No primeiro cenário, uma redução de 12% do raio médio traria economia de R$ 12 milhões por ano no custo de transporte e, no segundo cenário, 17% de redução de raio médio traria economia de R$ 17 milhões, além de toda redução das emissões de dióxido de carbono (CO2) do diesel utilizado no transporte. Bufon ainda evidenciou uma economia de 14%, 13%, 6%, 4% e 7% no consumo de calcário, gesso, fósforo, nitrogênio e potássio, por tonelada de cana produzida, respectivamente, além de 6% de diesel e 7,8% de etanol e gasolina.
No cenário 2, as economias saltam para 19%, 18%, 8%, 6% e 10% no consumo de calcário, gesso, fósforo, nitrogênio e potássio, por tonelada de cana produzida, respectivamente, além de 7,7% de diesel e 10,2% de etanol e gasolina.

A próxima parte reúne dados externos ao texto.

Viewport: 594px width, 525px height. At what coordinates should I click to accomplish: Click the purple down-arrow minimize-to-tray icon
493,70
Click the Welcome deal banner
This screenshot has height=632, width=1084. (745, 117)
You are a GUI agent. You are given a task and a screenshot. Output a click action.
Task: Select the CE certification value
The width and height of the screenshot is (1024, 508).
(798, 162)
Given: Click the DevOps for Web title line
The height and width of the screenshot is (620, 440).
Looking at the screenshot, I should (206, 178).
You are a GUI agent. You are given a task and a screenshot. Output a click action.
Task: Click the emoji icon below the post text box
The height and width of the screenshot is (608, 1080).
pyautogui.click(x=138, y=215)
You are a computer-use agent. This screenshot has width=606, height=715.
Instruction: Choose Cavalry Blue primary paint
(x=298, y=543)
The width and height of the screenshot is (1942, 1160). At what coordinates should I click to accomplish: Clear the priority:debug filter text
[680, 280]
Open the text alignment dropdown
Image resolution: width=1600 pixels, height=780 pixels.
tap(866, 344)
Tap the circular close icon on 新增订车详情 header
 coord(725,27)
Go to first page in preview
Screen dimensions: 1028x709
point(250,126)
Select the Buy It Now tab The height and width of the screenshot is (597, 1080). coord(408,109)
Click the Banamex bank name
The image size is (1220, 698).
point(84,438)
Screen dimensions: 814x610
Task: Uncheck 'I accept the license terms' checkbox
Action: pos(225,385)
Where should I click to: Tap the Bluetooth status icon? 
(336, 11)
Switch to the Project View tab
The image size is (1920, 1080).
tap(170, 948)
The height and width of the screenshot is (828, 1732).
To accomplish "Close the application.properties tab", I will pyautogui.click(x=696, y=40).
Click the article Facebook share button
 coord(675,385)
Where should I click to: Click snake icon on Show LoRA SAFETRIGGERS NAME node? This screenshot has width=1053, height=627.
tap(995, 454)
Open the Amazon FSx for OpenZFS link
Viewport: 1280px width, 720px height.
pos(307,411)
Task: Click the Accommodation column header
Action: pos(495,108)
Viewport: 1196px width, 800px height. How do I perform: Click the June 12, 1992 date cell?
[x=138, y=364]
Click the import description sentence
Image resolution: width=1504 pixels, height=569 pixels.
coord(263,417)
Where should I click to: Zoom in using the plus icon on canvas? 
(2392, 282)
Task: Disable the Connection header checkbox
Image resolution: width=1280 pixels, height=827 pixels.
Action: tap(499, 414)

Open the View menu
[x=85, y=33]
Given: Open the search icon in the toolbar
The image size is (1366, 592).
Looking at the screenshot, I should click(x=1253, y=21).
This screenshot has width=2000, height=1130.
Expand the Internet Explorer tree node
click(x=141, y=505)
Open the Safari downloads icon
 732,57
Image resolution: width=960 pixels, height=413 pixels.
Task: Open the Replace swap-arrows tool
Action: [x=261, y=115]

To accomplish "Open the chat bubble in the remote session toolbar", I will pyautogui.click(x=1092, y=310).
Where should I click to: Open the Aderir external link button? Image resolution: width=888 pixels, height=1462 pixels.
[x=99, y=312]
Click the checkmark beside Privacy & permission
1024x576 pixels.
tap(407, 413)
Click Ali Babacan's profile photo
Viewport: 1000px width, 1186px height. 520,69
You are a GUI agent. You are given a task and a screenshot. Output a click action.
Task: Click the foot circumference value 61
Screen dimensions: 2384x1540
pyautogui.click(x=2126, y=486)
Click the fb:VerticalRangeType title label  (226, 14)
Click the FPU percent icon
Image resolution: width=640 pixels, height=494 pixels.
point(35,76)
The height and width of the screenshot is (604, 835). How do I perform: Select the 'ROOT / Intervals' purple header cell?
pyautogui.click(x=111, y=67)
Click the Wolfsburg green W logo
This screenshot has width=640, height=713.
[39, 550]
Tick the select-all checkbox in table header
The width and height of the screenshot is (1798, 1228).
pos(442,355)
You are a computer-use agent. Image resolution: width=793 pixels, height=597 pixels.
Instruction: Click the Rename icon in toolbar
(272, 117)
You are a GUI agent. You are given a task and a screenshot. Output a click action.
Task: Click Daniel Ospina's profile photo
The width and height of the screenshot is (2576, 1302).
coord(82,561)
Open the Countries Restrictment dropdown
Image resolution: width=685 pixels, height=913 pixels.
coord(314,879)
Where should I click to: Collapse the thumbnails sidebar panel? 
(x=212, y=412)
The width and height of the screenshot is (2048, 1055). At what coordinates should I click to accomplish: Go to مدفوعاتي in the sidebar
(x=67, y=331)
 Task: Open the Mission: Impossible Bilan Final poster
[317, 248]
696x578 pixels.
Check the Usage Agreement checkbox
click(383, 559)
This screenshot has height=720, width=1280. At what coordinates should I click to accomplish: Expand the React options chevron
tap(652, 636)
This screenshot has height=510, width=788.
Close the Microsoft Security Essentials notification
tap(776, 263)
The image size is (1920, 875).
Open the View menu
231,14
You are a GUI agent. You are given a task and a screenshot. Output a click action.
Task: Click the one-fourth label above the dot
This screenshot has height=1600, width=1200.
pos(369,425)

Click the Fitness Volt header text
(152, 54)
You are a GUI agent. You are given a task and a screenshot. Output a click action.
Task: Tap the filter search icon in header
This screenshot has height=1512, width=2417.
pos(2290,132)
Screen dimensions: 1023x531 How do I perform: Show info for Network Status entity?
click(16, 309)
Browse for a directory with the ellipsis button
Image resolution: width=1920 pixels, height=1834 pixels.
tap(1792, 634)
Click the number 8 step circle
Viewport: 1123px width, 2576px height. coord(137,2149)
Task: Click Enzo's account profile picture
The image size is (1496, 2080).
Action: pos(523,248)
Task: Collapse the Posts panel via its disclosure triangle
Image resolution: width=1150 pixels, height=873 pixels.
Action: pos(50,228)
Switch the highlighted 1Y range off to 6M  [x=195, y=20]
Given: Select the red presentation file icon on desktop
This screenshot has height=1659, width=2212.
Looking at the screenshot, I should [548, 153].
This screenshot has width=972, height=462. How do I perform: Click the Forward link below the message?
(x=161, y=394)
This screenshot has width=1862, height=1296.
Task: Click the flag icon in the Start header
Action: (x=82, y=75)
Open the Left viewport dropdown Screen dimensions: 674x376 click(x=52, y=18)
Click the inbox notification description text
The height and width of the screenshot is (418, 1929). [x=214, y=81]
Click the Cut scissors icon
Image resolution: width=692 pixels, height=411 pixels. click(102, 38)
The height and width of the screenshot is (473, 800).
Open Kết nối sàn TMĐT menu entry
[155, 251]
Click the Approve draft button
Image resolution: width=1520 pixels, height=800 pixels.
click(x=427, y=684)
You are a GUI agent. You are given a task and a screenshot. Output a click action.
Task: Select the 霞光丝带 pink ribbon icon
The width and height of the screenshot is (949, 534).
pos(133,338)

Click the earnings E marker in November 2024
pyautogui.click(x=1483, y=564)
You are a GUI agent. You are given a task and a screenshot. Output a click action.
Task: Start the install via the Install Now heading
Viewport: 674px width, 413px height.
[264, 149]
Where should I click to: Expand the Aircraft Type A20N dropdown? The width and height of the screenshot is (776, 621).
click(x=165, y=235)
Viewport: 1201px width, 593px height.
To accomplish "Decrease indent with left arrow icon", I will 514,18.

Bufon também mostrou que, se a usina optasse pela expansão em novas áreas (expansão horizontal) ao invés desse investimento na verticalização por meio da irrigação da menor fração de suas áreas, no cenário 1, seria necessária a adição de 6.900 ha de terra. O custo de formação de canavial associado a essa expansão horizontal seria de, aproximadamente, R$ 110 milhões de reais.
Essa alternativa ainda implicaria a perda de todas as eficiências de uso da terra, redução de custo de formação de lavoura, de viveiros etc. Isso ainda só seria possível se houvesse terra disponível na região da usina. Se a disponibilidade de terra para expansão fosse em terras piores e mais distantes, quantidade ainda maior que 6.900 ha seria necessária, e a demanda de insumos e combustível por tonelada de cana também aumentaria. No cenário 2, a demanda de expansão horizontal seria de 9.900 ha, com custo de formação de canavial de, aproximadamente, R$ 158 milhões.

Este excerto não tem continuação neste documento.